- GOAL OF THE EXERCISE
Every single record needs to be restated word for word.

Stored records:
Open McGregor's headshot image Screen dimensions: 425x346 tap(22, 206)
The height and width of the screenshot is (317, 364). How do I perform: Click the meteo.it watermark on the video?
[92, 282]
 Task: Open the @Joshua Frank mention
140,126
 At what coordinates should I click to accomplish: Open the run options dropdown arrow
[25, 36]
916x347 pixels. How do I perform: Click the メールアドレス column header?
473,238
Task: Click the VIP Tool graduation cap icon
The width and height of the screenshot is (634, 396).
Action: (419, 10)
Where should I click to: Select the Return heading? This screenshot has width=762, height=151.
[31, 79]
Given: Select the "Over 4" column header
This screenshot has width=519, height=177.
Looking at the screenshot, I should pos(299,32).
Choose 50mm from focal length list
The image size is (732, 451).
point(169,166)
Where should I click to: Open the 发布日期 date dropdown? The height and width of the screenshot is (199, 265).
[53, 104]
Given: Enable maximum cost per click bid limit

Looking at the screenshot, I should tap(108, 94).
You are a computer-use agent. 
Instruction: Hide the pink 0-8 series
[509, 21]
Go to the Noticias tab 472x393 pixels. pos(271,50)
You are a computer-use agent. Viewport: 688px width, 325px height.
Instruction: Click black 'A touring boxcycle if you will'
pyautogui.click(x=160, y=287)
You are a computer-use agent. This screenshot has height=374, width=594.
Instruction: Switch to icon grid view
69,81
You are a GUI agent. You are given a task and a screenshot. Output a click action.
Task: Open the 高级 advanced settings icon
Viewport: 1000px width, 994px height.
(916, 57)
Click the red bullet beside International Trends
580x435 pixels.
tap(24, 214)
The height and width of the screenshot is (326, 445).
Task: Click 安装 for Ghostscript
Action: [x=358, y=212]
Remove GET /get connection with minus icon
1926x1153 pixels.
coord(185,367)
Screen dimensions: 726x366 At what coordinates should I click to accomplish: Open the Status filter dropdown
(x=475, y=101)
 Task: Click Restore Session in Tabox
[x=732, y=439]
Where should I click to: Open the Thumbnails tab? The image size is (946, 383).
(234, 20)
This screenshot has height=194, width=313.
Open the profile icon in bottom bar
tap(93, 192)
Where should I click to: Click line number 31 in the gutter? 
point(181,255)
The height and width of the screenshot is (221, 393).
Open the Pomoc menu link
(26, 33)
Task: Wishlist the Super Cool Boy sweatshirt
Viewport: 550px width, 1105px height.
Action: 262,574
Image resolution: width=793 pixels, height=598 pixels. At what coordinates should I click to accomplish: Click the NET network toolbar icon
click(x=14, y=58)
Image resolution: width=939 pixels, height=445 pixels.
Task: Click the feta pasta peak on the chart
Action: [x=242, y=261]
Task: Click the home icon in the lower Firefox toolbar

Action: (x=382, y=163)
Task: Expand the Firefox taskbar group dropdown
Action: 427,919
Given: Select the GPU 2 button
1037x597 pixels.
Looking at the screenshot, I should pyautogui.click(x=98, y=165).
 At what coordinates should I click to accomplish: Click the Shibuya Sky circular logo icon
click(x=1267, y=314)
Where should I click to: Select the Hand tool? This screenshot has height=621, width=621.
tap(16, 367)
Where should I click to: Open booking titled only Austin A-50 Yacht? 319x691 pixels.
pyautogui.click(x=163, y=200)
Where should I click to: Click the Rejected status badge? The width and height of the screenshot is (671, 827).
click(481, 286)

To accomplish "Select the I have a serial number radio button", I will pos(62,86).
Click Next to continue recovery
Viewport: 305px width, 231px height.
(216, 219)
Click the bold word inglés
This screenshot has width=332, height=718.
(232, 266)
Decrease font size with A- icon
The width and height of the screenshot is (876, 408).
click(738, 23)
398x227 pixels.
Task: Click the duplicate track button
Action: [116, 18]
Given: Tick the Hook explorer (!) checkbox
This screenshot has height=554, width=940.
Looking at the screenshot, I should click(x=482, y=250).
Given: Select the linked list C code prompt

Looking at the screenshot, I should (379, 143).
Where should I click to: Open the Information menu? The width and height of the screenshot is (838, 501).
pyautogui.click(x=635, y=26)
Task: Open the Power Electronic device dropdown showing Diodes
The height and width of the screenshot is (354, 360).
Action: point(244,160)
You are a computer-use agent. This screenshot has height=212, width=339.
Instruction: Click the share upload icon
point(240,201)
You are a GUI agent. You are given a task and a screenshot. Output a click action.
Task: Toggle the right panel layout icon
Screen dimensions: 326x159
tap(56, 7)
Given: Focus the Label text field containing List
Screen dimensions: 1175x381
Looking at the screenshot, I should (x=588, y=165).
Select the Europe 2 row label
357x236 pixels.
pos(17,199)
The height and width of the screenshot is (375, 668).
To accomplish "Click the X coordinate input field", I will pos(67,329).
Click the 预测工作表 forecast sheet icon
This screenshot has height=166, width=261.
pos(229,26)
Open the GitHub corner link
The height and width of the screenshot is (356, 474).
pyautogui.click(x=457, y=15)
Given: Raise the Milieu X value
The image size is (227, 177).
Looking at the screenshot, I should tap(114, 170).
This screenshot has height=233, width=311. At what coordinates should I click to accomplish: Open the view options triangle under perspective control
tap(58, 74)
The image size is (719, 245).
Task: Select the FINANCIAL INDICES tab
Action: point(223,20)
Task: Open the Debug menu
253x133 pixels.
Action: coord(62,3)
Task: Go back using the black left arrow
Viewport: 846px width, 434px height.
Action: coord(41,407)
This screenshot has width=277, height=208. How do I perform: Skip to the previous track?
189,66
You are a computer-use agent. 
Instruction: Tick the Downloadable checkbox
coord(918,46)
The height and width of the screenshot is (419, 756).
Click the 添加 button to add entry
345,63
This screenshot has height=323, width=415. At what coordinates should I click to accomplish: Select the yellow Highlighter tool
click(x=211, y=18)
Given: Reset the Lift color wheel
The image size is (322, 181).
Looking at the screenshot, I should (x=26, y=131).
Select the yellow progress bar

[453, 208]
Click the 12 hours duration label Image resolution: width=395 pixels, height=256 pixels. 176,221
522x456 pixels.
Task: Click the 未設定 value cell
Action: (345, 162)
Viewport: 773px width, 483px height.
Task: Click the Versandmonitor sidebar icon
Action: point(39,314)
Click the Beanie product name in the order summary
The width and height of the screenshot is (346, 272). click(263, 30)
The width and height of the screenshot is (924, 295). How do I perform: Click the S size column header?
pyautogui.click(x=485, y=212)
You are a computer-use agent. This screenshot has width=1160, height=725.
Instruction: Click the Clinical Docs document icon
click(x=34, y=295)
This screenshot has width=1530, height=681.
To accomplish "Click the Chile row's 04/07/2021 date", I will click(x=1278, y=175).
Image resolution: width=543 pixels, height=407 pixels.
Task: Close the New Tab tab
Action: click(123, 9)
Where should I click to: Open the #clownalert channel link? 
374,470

- TASK RESPONSE
Open McGregor's headshot image Screen dimensions: 425x346 tap(22, 206)
The height and width of the screenshot is (317, 364). How do I perform: Click the meteo.it watermark on the video?
[92, 282]
 Task: Open the @Joshua Frank mention
140,126
 At what coordinates should I click to accomplish: Open the run options dropdown arrow
[25, 36]
916x347 pixels. How do I perform: Click the メールアドレス column header?
473,238
Task: Click the VIP Tool graduation cap icon
The width and height of the screenshot is (634, 396).
Action: (419, 10)
Where should I click to: Select the Return heading? This screenshot has width=762, height=151.
[31, 79]
Given: Select the "Over 4" column header
This screenshot has width=519, height=177.
Looking at the screenshot, I should pos(299,32).
Choose 50mm from focal length list
The image size is (732, 451).
point(169,166)
Where should I click to: Open the 发布日期 date dropdown? The height and width of the screenshot is (199, 265).
[53, 104]
Given: Enable maximum cost per click bid limit

Looking at the screenshot, I should tap(108, 94).
You are a computer-use agent. 
Instruction: Hide the pink 0-8 series
[509, 21]
Go to the Noticias tab 472x393 pixels. pos(271,50)
You are a computer-use agent. Viewport: 688px width, 325px height.
Instruction: Click black 'A touring boxcycle if you will'
pyautogui.click(x=160, y=287)
You are a computer-use agent. This screenshot has height=374, width=594.
Instruction: Switch to icon grid view
69,81
You are a GUI agent. You are given a task and a screenshot. Output a click action.
Task: Open the 高级 advanced settings icon
Viewport: 1000px width, 994px height.
(916, 57)
Click the red bullet beside International Trends
580x435 pixels.
tap(24, 214)
The height and width of the screenshot is (326, 445).
Task: Click 安装 for Ghostscript
Action: [x=358, y=212]
Remove GET /get connection with minus icon
1926x1153 pixels.
coord(185,367)
Screen dimensions: 726x366 At what coordinates should I click to accomplish: Open the Status filter dropdown
(x=475, y=101)
 Task: Click Restore Session in Tabox
[x=732, y=439]
Where should I click to: Open the Thumbnails tab? The image size is (946, 383).
(234, 20)
This screenshot has height=194, width=313.
Open the profile icon in bottom bar
tap(93, 192)
Where should I click to: Click line number 31 in the gutter? 
point(181,255)
The height and width of the screenshot is (221, 393).
Open the Pomoc menu link
(26, 33)
Task: Wishlist the Super Cool Boy sweatshirt
Viewport: 550px width, 1105px height.
Action: 262,574
Image resolution: width=793 pixels, height=598 pixels. At what coordinates should I click to accomplish: Click the NET network toolbar icon
click(x=14, y=58)
Image resolution: width=939 pixels, height=445 pixels.
Task: Click the feta pasta peak on the chart
Action: [x=242, y=261]
Task: Click the home icon in the lower Firefox toolbar

Action: (x=382, y=163)
Task: Expand the Firefox taskbar group dropdown
Action: 427,919
Given: Select the GPU 2 button
1037x597 pixels.
Looking at the screenshot, I should pyautogui.click(x=98, y=165).
 At what coordinates should I click to accomplish: Click the Shibuya Sky circular logo icon
click(x=1267, y=314)
Where should I click to: Select the Hand tool? This screenshot has height=621, width=621.
tap(16, 367)
Where should I click to: Open booking titled only Austin A-50 Yacht? 319x691 pixels.
pyautogui.click(x=163, y=200)
Where should I click to: Click the Rejected status badge? The width and height of the screenshot is (671, 827).
click(481, 286)

To accomplish "Select the I have a serial number radio button", I will pos(62,86).
Click Next to continue recovery
Viewport: 305px width, 231px height.
(216, 219)
Click the bold word inglés
This screenshot has width=332, height=718.
(232, 266)
Decrease font size with A- icon
The width and height of the screenshot is (876, 408).
click(738, 23)
398x227 pixels.
Task: Click the duplicate track button
Action: [116, 18]
Given: Tick the Hook explorer (!) checkbox
This screenshot has height=554, width=940.
Looking at the screenshot, I should click(x=482, y=250).
Given: Select the linked list C code prompt

Looking at the screenshot, I should (379, 143).
Where should I click to: Open the Information menu? The width and height of the screenshot is (838, 501).
pyautogui.click(x=635, y=26)
Task: Open the Power Electronic device dropdown showing Diodes
The height and width of the screenshot is (354, 360).
Action: point(244,160)
You are a computer-use agent. This screenshot has height=212, width=339.
Instruction: Click the share upload icon
point(240,201)
You are a GUI agent. You are given a task and a screenshot. Output a click action.
Task: Toggle the right panel layout icon
Screen dimensions: 326x159
tap(56, 7)
Given: Focus the Label text field containing List
Screen dimensions: 1175x381
Looking at the screenshot, I should (x=588, y=165).
Select the Europe 2 row label
357x236 pixels.
pos(17,199)
The height and width of the screenshot is (375, 668).
To accomplish "Click the X coordinate input field", I will pos(67,329).
Click the 预测工作表 forecast sheet icon
This screenshot has height=166, width=261.
pos(229,26)
Open the GitHub corner link
The height and width of the screenshot is (356, 474).
pyautogui.click(x=457, y=15)
Given: Raise the Milieu X value
The image size is (227, 177).
Looking at the screenshot, I should tap(114, 170).
This screenshot has height=233, width=311. At what coordinates should I click to accomplish: Open the view options triangle under perspective control
tap(58, 74)
The image size is (719, 245).
Task: Select the FINANCIAL INDICES tab
Action: point(223,20)
Task: Open the Debug menu
253x133 pixels.
Action: coord(62,3)
Task: Go back using the black left arrow
Viewport: 846px width, 434px height.
Action: coord(41,407)
This screenshot has width=277, height=208. How do I perform: Skip to the previous track?
189,66
You are a computer-use agent. 
Instruction: Tick the Downloadable checkbox
coord(918,46)
The height and width of the screenshot is (419, 756).
Click the 添加 button to add entry
345,63
This screenshot has height=323, width=415. At what coordinates should I click to accomplish: Select the yellow Highlighter tool
click(x=211, y=18)
Given: Reset the Lift color wheel
The image size is (322, 181).
Looking at the screenshot, I should (x=26, y=131).
Select the yellow progress bar

[453, 208]
Click the 12 hours duration label Image resolution: width=395 pixels, height=256 pixels. 176,221
522x456 pixels.
Task: Click the 未設定 value cell
Action: (345, 162)
Viewport: 773px width, 483px height.
Task: Click the Versandmonitor sidebar icon
Action: point(39,314)
Click the Beanie product name in the order summary
The width and height of the screenshot is (346, 272). click(263, 30)
The width and height of the screenshot is (924, 295). How do I perform: Click the S size column header?
pyautogui.click(x=485, y=212)
You are a computer-use agent. This screenshot has width=1160, height=725.
Instruction: Click the Clinical Docs document icon
click(x=34, y=295)
This screenshot has width=1530, height=681.
To accomplish "Click the Chile row's 04/07/2021 date", I will click(x=1278, y=175).
Image resolution: width=543 pixels, height=407 pixels.
Task: Close the New Tab tab
Action: click(123, 9)
Where should I click to: Open the #clownalert channel link? 
374,470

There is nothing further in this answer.